EXERCISE:
Beginning with the line below that contains "Task: Click the orange star rating" and ending with the line that contains "Task: Open the tiered pricing link", copy every line exactly. Copy nothing else.

DATASET ENTRIES:

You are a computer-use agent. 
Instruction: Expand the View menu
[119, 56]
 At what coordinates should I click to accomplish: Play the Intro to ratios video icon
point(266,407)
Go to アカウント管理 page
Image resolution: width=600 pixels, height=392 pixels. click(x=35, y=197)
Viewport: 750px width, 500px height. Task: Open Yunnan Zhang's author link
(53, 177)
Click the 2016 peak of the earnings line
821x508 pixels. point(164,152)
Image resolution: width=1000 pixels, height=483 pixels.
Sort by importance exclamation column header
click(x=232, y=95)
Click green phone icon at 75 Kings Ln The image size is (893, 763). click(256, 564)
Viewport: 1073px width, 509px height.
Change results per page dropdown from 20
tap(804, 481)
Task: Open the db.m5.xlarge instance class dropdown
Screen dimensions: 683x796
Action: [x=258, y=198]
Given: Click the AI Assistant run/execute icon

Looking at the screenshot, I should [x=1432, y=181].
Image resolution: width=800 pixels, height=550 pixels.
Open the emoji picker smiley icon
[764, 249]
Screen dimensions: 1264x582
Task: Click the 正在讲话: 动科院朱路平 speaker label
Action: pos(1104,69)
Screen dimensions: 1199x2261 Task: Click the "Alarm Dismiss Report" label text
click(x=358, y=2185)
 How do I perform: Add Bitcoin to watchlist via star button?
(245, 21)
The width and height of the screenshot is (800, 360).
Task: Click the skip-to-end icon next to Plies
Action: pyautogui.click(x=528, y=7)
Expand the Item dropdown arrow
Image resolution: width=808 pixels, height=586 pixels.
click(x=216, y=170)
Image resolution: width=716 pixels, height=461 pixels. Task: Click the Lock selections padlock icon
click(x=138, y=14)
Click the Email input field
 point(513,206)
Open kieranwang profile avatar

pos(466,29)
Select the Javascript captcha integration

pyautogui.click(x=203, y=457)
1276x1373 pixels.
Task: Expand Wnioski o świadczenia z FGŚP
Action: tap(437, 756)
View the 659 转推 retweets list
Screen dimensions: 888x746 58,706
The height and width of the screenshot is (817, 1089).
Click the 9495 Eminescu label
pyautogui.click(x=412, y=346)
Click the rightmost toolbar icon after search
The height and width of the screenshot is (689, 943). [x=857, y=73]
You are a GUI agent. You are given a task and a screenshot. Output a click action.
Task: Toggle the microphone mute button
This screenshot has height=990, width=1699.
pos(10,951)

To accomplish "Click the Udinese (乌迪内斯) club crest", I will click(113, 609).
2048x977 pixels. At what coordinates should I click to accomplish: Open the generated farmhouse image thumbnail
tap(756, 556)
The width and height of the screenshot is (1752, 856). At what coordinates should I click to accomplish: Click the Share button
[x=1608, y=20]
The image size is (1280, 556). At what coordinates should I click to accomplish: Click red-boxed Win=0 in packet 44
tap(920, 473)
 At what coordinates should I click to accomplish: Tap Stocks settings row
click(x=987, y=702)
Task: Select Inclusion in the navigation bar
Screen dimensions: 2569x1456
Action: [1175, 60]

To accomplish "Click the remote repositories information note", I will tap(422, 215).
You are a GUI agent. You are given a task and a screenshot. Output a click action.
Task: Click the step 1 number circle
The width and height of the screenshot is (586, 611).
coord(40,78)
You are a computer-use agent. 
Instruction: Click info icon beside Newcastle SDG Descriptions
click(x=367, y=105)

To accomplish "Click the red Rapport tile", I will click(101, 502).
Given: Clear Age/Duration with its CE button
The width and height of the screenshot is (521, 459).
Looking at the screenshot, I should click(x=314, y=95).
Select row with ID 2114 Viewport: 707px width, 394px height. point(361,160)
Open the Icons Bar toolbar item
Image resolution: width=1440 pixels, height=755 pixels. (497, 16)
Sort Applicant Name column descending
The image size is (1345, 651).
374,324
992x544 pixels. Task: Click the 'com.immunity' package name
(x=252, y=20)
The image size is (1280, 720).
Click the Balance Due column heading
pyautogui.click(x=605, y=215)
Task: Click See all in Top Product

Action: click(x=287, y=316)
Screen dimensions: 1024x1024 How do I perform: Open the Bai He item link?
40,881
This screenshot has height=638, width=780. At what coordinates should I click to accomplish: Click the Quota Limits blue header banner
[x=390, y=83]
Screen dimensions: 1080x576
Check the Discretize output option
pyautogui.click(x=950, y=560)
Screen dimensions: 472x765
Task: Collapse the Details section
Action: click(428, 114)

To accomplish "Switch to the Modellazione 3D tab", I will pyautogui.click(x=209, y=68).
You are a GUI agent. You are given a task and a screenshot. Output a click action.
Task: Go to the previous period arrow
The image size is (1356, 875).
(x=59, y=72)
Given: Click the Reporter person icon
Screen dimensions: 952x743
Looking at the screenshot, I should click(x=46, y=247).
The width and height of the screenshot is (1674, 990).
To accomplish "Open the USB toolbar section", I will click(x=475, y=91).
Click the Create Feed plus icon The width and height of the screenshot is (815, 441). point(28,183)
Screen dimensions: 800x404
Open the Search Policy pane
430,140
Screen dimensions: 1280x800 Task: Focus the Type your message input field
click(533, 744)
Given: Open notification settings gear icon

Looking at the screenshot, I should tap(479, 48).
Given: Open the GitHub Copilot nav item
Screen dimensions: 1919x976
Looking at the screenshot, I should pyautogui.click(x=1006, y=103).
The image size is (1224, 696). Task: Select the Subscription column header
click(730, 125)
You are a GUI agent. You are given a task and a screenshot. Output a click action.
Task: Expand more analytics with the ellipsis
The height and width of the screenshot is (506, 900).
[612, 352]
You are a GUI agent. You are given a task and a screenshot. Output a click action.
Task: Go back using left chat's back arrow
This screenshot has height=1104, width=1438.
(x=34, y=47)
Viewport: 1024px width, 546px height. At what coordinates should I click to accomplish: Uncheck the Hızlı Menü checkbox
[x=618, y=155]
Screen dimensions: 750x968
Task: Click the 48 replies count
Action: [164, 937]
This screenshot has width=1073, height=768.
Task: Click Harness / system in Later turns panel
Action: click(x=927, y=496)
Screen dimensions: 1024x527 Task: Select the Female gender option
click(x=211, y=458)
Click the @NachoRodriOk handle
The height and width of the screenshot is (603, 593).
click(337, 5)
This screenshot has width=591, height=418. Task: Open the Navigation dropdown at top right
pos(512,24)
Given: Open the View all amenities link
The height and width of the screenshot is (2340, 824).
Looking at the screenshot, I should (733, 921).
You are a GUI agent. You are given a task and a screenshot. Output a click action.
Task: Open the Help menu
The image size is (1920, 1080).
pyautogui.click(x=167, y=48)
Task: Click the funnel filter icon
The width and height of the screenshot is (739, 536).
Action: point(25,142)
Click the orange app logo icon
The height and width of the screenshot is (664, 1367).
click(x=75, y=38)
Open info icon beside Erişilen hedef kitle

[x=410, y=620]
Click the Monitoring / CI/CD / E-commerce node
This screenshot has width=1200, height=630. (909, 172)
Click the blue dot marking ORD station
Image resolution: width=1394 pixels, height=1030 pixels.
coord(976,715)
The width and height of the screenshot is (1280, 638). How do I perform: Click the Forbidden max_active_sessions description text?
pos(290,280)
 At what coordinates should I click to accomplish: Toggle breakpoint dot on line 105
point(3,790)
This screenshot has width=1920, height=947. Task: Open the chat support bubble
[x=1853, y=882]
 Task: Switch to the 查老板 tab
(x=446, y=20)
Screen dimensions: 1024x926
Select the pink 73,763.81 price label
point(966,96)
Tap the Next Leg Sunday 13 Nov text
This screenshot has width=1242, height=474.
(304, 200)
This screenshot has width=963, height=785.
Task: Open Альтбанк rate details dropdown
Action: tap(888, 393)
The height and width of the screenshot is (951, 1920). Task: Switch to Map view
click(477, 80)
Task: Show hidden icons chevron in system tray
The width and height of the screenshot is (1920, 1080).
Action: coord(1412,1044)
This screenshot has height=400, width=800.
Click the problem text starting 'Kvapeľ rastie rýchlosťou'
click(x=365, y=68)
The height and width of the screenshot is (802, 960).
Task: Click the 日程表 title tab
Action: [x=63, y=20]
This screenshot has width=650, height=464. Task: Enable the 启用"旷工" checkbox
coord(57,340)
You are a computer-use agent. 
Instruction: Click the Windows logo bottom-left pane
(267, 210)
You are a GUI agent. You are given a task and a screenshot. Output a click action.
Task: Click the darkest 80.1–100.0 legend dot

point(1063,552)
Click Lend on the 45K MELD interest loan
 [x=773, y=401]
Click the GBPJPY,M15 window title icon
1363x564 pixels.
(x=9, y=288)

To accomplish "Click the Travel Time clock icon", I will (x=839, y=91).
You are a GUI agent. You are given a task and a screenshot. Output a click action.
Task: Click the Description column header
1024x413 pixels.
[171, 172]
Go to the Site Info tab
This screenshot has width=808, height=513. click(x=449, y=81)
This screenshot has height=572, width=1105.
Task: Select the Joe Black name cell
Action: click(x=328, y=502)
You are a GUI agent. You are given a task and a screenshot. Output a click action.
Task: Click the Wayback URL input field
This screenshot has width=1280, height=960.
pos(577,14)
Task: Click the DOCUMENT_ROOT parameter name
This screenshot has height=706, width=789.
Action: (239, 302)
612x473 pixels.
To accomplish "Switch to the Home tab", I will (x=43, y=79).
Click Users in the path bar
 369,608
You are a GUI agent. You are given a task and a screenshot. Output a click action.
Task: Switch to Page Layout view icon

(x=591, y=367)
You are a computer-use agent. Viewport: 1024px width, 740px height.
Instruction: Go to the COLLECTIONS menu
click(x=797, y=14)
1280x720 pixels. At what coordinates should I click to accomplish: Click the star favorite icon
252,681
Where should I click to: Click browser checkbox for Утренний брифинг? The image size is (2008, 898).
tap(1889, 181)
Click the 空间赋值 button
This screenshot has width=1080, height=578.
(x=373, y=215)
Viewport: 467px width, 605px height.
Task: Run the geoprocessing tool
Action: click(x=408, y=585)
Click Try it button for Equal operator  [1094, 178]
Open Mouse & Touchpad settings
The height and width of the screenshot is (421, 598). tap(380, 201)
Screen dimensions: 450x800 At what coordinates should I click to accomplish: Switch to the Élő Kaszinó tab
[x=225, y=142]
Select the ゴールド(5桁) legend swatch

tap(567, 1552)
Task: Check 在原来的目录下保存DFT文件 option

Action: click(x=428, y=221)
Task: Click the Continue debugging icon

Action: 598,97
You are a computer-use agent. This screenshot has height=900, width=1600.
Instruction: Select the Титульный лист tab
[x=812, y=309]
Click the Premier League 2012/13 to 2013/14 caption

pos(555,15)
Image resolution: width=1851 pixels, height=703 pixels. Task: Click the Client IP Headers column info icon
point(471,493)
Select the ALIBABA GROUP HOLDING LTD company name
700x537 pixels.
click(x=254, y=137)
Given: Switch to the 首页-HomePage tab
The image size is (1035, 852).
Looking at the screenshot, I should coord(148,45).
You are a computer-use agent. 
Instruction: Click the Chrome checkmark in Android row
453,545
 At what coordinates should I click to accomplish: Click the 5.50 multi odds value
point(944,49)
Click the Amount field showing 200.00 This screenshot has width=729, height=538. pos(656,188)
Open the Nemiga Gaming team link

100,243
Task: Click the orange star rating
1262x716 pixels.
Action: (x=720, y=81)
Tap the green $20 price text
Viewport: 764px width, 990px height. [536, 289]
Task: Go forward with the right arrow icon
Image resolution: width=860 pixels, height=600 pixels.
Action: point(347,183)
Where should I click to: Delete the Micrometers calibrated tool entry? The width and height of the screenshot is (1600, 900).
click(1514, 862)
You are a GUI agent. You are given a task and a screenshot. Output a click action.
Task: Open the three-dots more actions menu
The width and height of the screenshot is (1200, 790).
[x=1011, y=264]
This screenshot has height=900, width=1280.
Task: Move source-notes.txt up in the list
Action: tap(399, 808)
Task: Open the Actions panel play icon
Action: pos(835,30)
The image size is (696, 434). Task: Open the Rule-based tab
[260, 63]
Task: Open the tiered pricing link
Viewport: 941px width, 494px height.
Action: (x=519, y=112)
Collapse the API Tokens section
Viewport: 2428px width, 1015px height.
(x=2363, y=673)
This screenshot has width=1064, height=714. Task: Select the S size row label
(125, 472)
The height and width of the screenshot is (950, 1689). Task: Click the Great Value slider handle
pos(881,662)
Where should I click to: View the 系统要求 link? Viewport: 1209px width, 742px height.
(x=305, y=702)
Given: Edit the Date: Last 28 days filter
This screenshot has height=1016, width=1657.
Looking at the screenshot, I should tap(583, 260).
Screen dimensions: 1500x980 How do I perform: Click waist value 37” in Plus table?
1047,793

TASK SOLUTION:
Task: Click the orange star rating
1262x716 pixels.
Action: (x=720, y=81)
Tap the green $20 price text
Viewport: 764px width, 990px height. [536, 289]
Task: Go forward with the right arrow icon
Image resolution: width=860 pixels, height=600 pixels.
Action: point(347,183)
Where should I click to: Delete the Micrometers calibrated tool entry? The width and height of the screenshot is (1600, 900).
click(1514, 862)
You are a GUI agent. You are given a task and a screenshot. Output a click action.
Task: Open the three-dots more actions menu
The width and height of the screenshot is (1200, 790).
[x=1011, y=264]
This screenshot has height=900, width=1280.
Task: Move source-notes.txt up in the list
Action: tap(399, 808)
Task: Open the Actions panel play icon
Action: pos(835,30)
The image size is (696, 434). Task: Open the Rule-based tab
[260, 63]
Task: Open the tiered pricing link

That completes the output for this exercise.